Con un disco rifiutato e sempre rimandato (lo splendido Tonight's The Night) e
un mondo che gli si rivolta contro, anche la "star" di
"Harvest" soffre nel sentirsi solo, incompreso e smarrito, ma rifiuta
di darsi per vinto. È su questo colpo di coda, o rigurgito di orgoglio se
preferite, che nascono le canzoni di On The Beach, con un nucleo insolito di
collaboratori che ruotano attorno al violinista hippy Rusty Kershaw. "Sento
gente che sparla di me, fanno il mio nome e se lo rigirano...si facciano gli
affari loro e io mi farò i miei" sono le prime parole del disco sputate in
faccia a qualcuno (“Walk On”); ma l'accanimento verso i suoi "nemici"
è forte anche nelle frasi conclusive dell'album: "Non ho mai conosciuto un
uomo che sapesse dire tante bugie. Ne ha una diversa per ogni paio
d'occhi..." (“Ambulance Blues”). In questo contesto di feroce cinismo e
disillusione, Neil partorisce il suo disco più bello, intimo, affascinante,
sofferto, esposto e perciò disperato (forse è questo che ha voluto sempre
custodire). Eppure non si patisce di dolore come ascoltando le canzoni di
Tonight's The Night e anche gli scenari più da incubo sono esterni, quelli che
ricordano le efferatezze di Charles Manson (“Revolution Blues”). Un disco
purificatore allora. Ma per far rinascere se stesso da questi incubi di morte,
il Bisonte trascina nel suo baratro anche l'America e lo fa nella sua canzone
forse più enigmatica e ricca di fascino di sempre (“Ambulance Blues”).
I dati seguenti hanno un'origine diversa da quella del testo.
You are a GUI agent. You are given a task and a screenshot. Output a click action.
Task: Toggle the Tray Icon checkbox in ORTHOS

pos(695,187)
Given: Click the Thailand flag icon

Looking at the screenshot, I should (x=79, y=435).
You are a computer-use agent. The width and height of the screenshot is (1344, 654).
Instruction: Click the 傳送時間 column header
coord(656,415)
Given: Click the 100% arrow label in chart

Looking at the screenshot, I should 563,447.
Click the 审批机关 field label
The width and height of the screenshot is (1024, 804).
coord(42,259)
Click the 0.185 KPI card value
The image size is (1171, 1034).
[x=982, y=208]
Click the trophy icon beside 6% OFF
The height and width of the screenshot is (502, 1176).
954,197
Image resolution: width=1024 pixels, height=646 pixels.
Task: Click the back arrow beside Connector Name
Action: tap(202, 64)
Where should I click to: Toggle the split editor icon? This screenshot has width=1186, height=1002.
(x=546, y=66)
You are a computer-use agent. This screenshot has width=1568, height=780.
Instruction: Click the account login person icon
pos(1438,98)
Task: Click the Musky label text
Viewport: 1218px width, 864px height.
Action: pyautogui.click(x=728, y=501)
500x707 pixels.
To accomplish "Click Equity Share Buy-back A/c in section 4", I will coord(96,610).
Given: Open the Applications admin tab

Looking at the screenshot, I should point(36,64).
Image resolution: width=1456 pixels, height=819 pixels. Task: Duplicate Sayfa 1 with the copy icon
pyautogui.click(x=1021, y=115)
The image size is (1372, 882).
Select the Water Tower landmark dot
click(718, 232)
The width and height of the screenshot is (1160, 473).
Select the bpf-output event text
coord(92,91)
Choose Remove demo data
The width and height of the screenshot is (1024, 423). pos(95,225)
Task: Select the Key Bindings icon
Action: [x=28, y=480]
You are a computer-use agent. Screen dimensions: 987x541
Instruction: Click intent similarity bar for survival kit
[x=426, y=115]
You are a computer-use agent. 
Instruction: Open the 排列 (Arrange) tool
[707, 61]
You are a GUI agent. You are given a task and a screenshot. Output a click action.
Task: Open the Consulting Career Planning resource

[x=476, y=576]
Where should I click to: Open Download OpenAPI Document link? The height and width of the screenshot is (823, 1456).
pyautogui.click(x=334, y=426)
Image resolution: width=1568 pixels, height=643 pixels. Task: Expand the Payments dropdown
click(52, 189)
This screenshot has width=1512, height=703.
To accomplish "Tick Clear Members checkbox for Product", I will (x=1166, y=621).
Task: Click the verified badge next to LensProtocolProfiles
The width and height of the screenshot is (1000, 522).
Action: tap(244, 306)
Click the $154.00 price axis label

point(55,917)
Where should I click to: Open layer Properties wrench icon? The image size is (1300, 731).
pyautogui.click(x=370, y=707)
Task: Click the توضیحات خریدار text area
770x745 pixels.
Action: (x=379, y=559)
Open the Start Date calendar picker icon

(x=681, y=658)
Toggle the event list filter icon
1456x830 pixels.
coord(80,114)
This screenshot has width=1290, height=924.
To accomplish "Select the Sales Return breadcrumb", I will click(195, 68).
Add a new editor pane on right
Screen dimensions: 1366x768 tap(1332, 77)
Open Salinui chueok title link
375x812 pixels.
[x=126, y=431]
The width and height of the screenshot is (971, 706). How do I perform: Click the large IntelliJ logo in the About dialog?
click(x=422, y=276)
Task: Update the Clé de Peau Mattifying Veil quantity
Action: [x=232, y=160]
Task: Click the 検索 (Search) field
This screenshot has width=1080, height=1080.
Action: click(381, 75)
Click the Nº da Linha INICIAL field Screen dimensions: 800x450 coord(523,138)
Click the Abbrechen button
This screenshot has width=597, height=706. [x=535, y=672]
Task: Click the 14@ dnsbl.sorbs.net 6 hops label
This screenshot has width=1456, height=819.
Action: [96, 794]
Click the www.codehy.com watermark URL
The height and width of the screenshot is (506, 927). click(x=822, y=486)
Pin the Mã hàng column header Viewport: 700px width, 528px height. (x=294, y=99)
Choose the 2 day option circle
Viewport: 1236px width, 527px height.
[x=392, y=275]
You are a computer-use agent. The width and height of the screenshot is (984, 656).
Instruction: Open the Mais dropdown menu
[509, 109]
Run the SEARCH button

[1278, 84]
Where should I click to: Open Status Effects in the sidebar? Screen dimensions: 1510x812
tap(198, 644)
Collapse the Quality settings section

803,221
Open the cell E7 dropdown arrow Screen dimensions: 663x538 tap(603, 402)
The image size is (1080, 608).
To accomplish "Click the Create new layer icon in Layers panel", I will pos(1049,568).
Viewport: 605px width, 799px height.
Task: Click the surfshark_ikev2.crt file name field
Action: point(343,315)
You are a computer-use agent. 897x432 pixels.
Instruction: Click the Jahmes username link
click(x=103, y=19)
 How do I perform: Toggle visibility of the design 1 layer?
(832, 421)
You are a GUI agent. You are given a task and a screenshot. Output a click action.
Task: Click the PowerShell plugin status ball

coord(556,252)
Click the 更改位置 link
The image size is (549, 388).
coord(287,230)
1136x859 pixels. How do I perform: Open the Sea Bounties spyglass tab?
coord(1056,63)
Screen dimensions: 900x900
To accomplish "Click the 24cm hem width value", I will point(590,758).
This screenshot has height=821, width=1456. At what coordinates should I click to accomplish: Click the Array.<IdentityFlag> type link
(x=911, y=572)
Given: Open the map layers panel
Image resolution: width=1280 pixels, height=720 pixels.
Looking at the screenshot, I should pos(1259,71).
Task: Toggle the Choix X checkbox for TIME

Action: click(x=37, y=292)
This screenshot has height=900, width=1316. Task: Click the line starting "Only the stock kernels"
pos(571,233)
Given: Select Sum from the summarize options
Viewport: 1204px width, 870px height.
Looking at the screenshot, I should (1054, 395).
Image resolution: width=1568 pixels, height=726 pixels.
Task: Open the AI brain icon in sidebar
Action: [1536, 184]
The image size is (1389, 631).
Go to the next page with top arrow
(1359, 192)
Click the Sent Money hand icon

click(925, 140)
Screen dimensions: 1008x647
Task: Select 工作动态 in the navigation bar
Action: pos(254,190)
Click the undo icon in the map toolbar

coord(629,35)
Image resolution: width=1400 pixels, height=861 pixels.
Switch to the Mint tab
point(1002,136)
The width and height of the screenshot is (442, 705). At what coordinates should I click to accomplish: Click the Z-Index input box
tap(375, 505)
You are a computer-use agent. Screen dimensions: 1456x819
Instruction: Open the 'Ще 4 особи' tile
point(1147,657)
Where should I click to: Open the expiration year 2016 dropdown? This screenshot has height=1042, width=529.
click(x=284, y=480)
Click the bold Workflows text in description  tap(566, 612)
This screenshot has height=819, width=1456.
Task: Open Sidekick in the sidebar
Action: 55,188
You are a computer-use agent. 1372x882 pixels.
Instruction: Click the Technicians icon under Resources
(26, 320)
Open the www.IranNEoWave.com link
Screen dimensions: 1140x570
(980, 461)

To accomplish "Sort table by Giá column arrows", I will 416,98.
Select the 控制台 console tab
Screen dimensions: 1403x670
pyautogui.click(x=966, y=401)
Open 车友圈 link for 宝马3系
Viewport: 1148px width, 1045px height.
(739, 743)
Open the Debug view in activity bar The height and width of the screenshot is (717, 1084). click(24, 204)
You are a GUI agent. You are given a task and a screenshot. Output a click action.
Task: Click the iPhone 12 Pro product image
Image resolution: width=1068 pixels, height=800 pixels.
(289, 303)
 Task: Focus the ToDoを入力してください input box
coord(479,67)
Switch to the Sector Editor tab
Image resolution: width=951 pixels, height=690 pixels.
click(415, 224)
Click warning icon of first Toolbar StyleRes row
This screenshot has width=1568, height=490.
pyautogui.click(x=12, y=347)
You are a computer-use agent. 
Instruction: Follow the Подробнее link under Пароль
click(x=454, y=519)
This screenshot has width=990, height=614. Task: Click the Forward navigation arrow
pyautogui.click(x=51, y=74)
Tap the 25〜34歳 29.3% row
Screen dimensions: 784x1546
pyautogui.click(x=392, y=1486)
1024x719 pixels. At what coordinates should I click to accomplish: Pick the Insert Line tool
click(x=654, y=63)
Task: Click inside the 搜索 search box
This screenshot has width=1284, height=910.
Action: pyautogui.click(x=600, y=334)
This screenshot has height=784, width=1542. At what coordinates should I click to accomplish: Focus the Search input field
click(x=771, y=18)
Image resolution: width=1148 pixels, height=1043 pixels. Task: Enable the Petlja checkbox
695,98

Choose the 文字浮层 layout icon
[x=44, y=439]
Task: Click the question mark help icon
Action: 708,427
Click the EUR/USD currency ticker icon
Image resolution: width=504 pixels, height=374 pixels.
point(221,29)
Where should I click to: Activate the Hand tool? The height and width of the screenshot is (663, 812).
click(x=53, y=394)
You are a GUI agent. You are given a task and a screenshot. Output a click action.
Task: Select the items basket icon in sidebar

Trent'anni sono tre quarti della mia vita e sono davvero molto felice di averli
passati con questo disco sempre sul "comodino".
Pier Angelo
Cantù, Late For The Sky
Il Neil Young del 1974 è in preda ad uno dei suoi soliti
trip, artista anarchico e fuori da qualsiasi logica commerciale, sta portando a
compimento una sistematica distruzione del successo ottenuto nei due anni
precedenti. Le vette artistiche e di pubblico raggiunte con Harvest sono
lontane mille miglia e Neil si chiude in una ermetica depressione che lo
conduce attraverso gli abissi degli anni settanta. Nascono le sue opere più
controverse e ispirate di quel periodo, gioielli nascosti, dischi seminali che
al tempo ricevono accoglienze piuttosto fredde da parte della critica e fanno
infuriare il pubblico west-coastiano, abituato alle dolcezze di “Heart of Gold”
e “Out on The Weekends”. La ristampa tanto agognata di On The Beach riaccende i
riflettori su uno dei dischi ingiustamente più snobbati della sua carriera, un
capolavoro oscuro e in tono minore che delinea perfettamente i paesaggi di
desolazione umana vissuti da quella generazione di musicisti. Mentre il resto
della ciurma californiana è ancora perso nei sogni di gloria o peggio si è
fatto inghiottire dallo star system, Young mette a nudo la situazione nella
controversa “Revolution Blues” (con Rick Danko e Levon Helm della Band e David
Crosby alla ritmica). Ma è tutto On The Beach ad essere controverso:
dall'apertura solare di “Walk On”, con i Crazy Horse al completo, si sprofonda
nella malinconia di “See The Sky About to Rain” e non si ritorna più a galla.
La produzione non da segni di vita, tutto suona spoglio e vero, anticipando il
tormento del successivo Tonight's The Night (1975), ode blues all'amico
scomparso Danny Whitten. Anche On The Beach è infarcito di blues, in senso lato
e più a livello di spirito: la già citata “Revolution Blues”, l'ironica
“Vampire Blues” e la lenta ipnotica chiusura con “Ambulance Blues” ne sono la
prova più evidente. Ma anche gli episodi più strettamente roots non abbandonano
questo senso di stringente malinconia: dalla sofferta “For the Tunstiles” alla
dolce “Motion Pictures” le ambientazioni non cambiano. Il senso di tutta
l'operazione è racchiuso proprio nella title-track, amara riflessione di un
artista osannato eppure tremendamente solo e insicuro: "I need a crowd of
people, but I can't face them day to day [...] I went to
the radio interview, but I ended up alone at the microphone".
Fabio Cerbone
Una volta
Neil Young disse “…non sono quel tipo tranquillo con l’acustica a tracolla…”.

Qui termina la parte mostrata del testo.